More than two centuries later, his 340-word missive will soar again, as a cantata to debut Friday at Reform Congregation Keneseth Israel in Elkins Park.
New York composer Jonathan Comisar had been commissioned to craft the work to commemorate the congregation's 170th anniversary. But in the six months since he and Rabbi Lance Sussman of Keneseth Israel selected the subject for the musical narrative, a troubling wave of anti-Semitism has manifested itself in desecrated cemeteries, bomb threats, and shattered synagogue windows.
Suddenly, the words of Washington's "Letter to the Hebrew Congregation of Newport, Rhode Island" took on new urgency, reflecting ideals as "resonant and powerful" as ever, Comisar said. A celebratory composition became a call to action.
The 12-minute cantata, "To Bigotry No Sanction: An American Jewish Cantata," is a sweeping combination of Hebrew, hymn, and colonial music. "We wanted a serious piece of music. We wanted a statement," said Cantor Amy Levy of Keneseth Israel. "Music is a vessel of the Jewish experience, a voice of hope and comfort, especially in times when we've been oppressed or in need of healing."
The letter "didn't sweep away prejudice," said Sussman, who is also a historian. Washington singled out "the children of the stock of Abraham," hoping that they – and their fellow Americans -- would be able to "sit in the safety under his own vine and fig tree and there shall be none to make him afraid."

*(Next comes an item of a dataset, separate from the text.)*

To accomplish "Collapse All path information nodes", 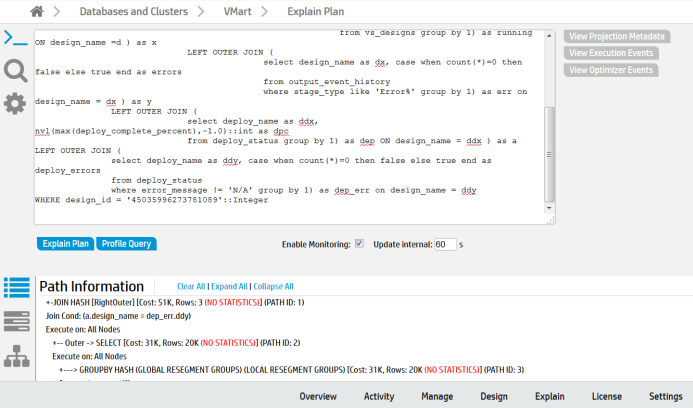I will pyautogui.click(x=273, y=287).
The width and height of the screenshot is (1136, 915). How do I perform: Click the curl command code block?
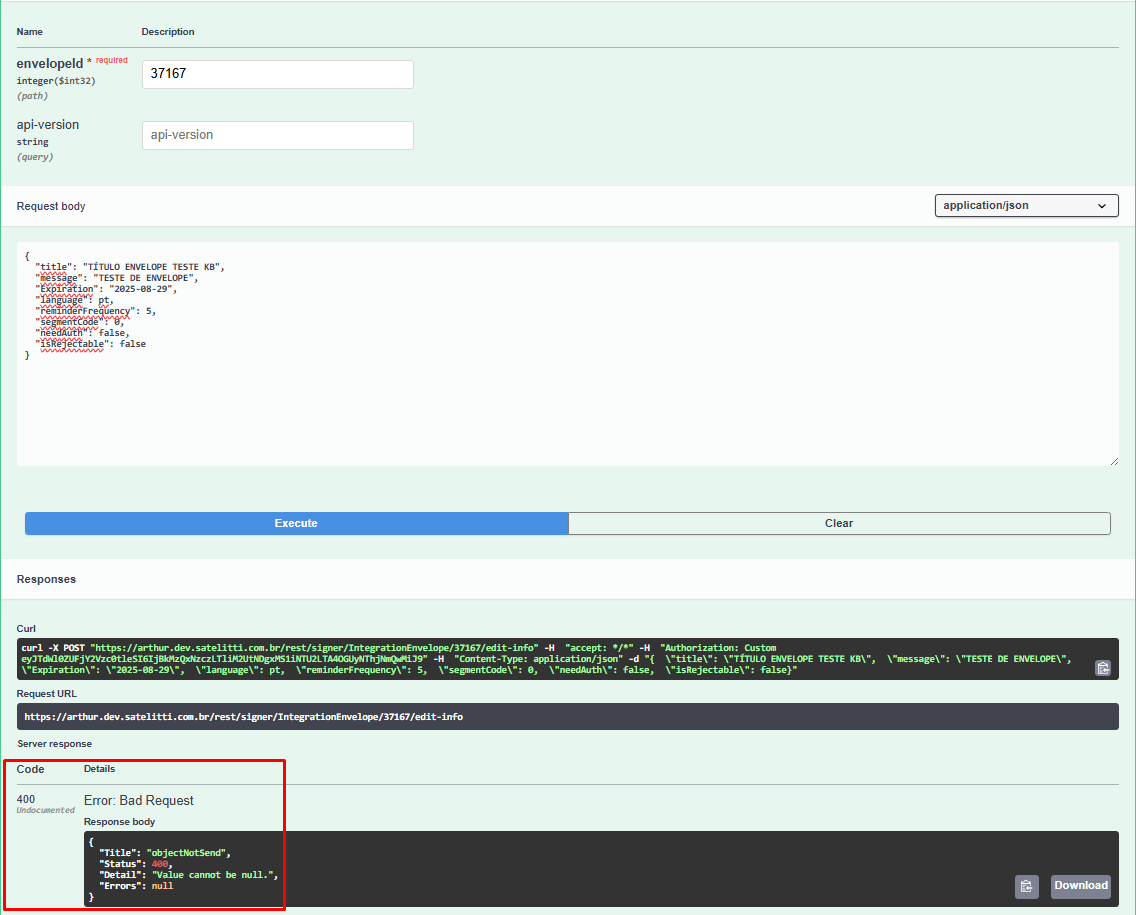(x=550, y=659)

On long-term loan from the Morris Morgenstern Foundation, the letter is on exhibit at the National Museum of American Jewish History in Philadelphia through Sunday. It is "probably the most significant document in the history of Jews in the U.S. and also one of the most important documents in American history," chief curator Josh Perelman said.
Washington wrote it after a visit in August 1790 to Newport to thank its citizens for voting to ratify the Constitution, which the state approved that year. About 200 of the young nation's 2,500 Jews lived in Newport.

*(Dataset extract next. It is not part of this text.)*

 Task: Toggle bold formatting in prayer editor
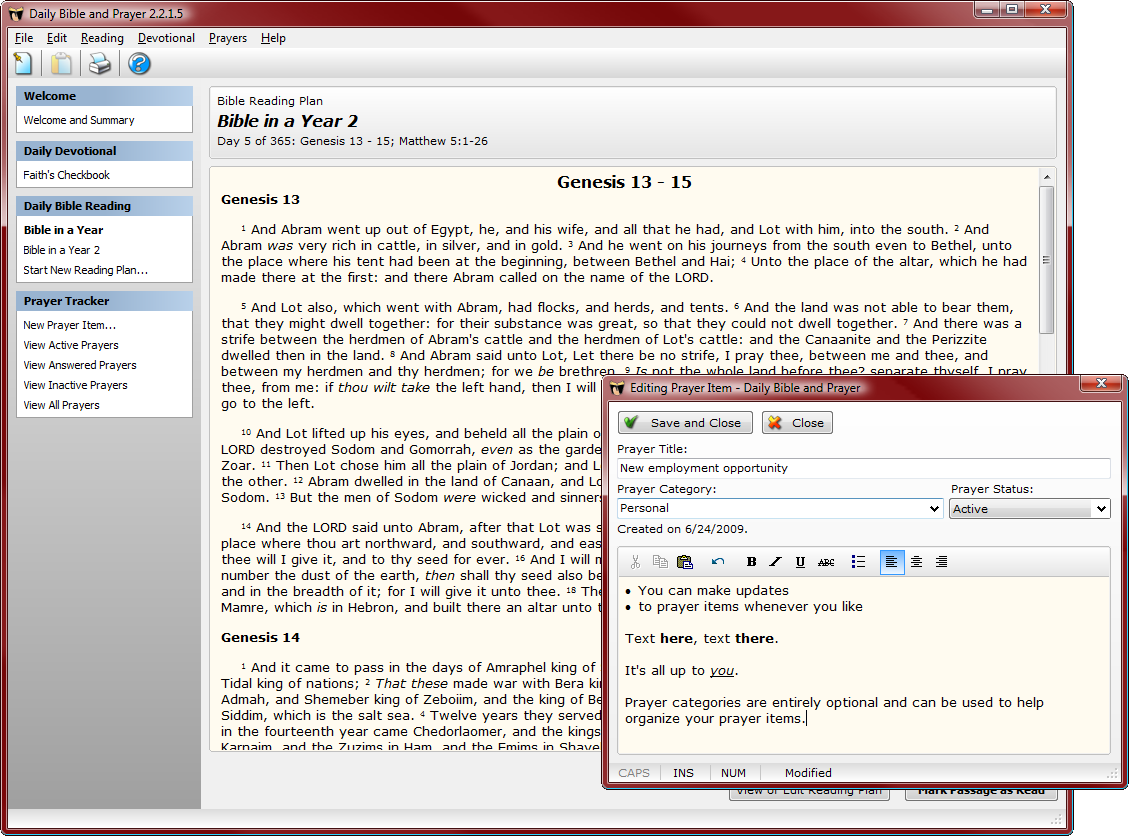[x=752, y=562]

Moses Seixas, sexton of Congregation Yeshuat Israel in Newport (now Touro Synagogue), read an address to Washington during a meeting with residents.
"Deprived as we heretofore have been of the invaluable rights of free Citizens," Seixas said, "we now with a deep sense of gratitude to the Almighty disposer of all events behold a Government, erected by the Majesty of the People -- a Government, which to bigotry gives no sanction, to persecution no assistance."
When Washington returned to New York City, he penned a letter in response -- borrowing a quote from the sexton that would become an enduring phrase. Washington wrote that the "Government of the United States, which gives to bigotry no sanction, to persecution no assistance, requires only that they who live under its protection should demean themselves as good citizens."
He also appropriated the Biblical words of the prophet Micah, stating that every American should be free to sit "in the safety under his own vine and fig tree and there shall be none to make him afraid."
The letter was signed, "G. Washington."
Comisar, also an ordained cantor and musical theater composer, sought to capture the enduring relevance of the document. He acknowledges that the Founding Fathers weren't perfect. They "had blind spots when it came to the rights of everyone," Comisar said. "They didn't include African Americans and women," and Washington owned slaves. Yet the seeds of an American ethos in which people would be accepted and protected were "inherent from the beginning."
His cantata starts with a bellow from a French horn, meant to invoke the solemnity of Washington's words, but the composition's first lyrics are Micah's reflections on freedom and safety, spoken in Hebrew. The piece will be performed by a 30-voice adult choir, a small children's chorus, and six musicians.
"We have a history of persecution and wandering from place to place," Comisar said, "America was a refuge and a harbor for our religious freedom, but those things hang in the balance right now."